Europe, however, should stop complaining, let Trump have his deal and avoid a divisive scramble for the assets Ukraine will need for its postwar reconstruction. That’s especially true of Scholz’s Germany. But let’s start with what Trump got wrong before getting to why his demand is a price worth paying.

Ukraine’s leader Volodymyr Zelenskiy put the offer of natural resources into his so-called “Victory Plan” last year precisely to appeal to Trump’s famously transactional nature. Never mind that Ukraine isn’t rich in the rare-earth metals Trump talked about, but in lithium, manganese, titanium and uranium; the American president isn’t a details man.

Trump was also wrong to claim the US has given more to Ukraine than Europe has. According to the Kiel Institute for the World Economy, which closely tracks pledges and deliveries of all military, financial and humanitarian aid to Kyiv, Europe had — as of Kiel’s update ending Oct. 31 — both promised and delivered substantially more than the US. (The figures will have changed since, and a new update is due this month, but the essential point remains).

Adjust those figures for the size of the two economies — US gross domestic product is now roughly 50% higher than the European Union’s — and the ratio of generosity is still more in Europe’s favor.

It would be great in so many ways if the leader of the free world cared about facts or truth.
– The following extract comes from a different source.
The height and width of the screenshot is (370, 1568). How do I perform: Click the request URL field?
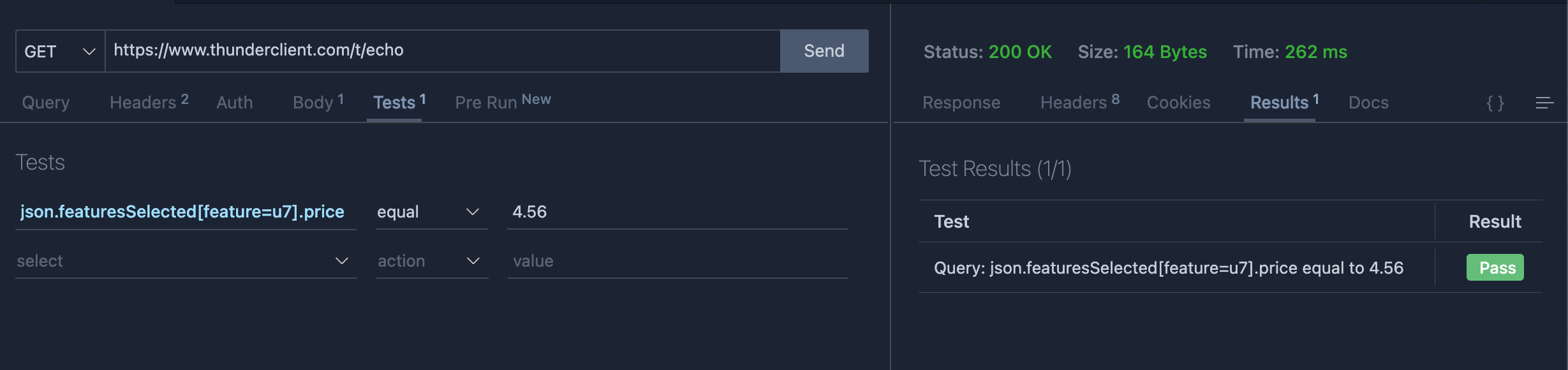pyautogui.click(x=443, y=51)
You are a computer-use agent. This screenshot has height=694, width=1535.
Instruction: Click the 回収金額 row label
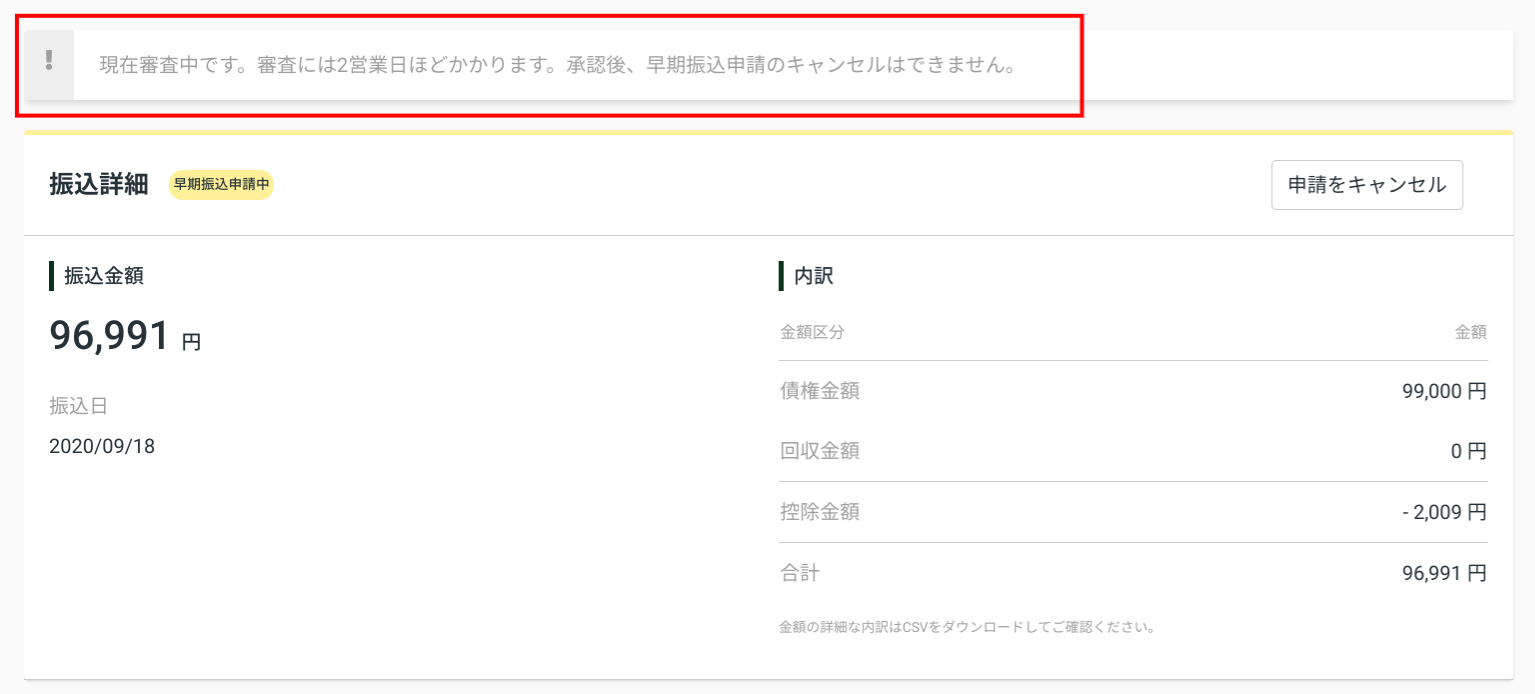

But in this case, it makes little difference, because Trump is right when he says Europe has a bigger stake in making sure Russian President Vladimir Putin’s ambitions for expanding his sphere of control stop in eastern Ukraine. The US also has a strong interest, but simple geography means that halting Moscow’s advance is more important to Warsaw or Berlin than it is to Washington. So, Europe should be paying and doing more.

Trump could also point out that Germany isn’t above prioritizing “selfish” economic interests either. According to a Financial Times report last week, a debate has already begun within Europe over whether to offer a resumption of trade in piped Russian natural gas as part of the quid pro quo in a ceasefire deal, with Germany and Hungary said to be in favor.

That should come as no surprise. It was Putin who ended piped gas deliveries in retaliation against EU sanctions, not the other way around. He expected the supply shock to drive up Europe’s energy costs sharply, as it did, wreaking havoc on Germany’s business model. But the move was also self-defeating. Russia’s Gazprom was unable to divert the same gas to new export markets, due to lack of infrastructure, and was forced to sell to subsidized domestic consumers at a loss. The company now has to service more than $70 billion of accumulated debt and has had less profit for the state to tax and spend on fighting Ukraine.

So, unlike Trump’s admittedly grubby plan, which would further the security goals of Ukraine and its allies, buying more Russian gas before a full political settlement has been reached would undermine them, because it would reduce pressure on Putin to end the war.

Making allies pay for aid in their defense is as old as war itself. Even the 1941 US Lend-Lease Act — which gave Britain and the Soviet Union the funds and weapons to stay in the fight against Nazi Germany — consisted of loans that had to be repaid, with interest. The UK didn’t make its last instalment until 2006.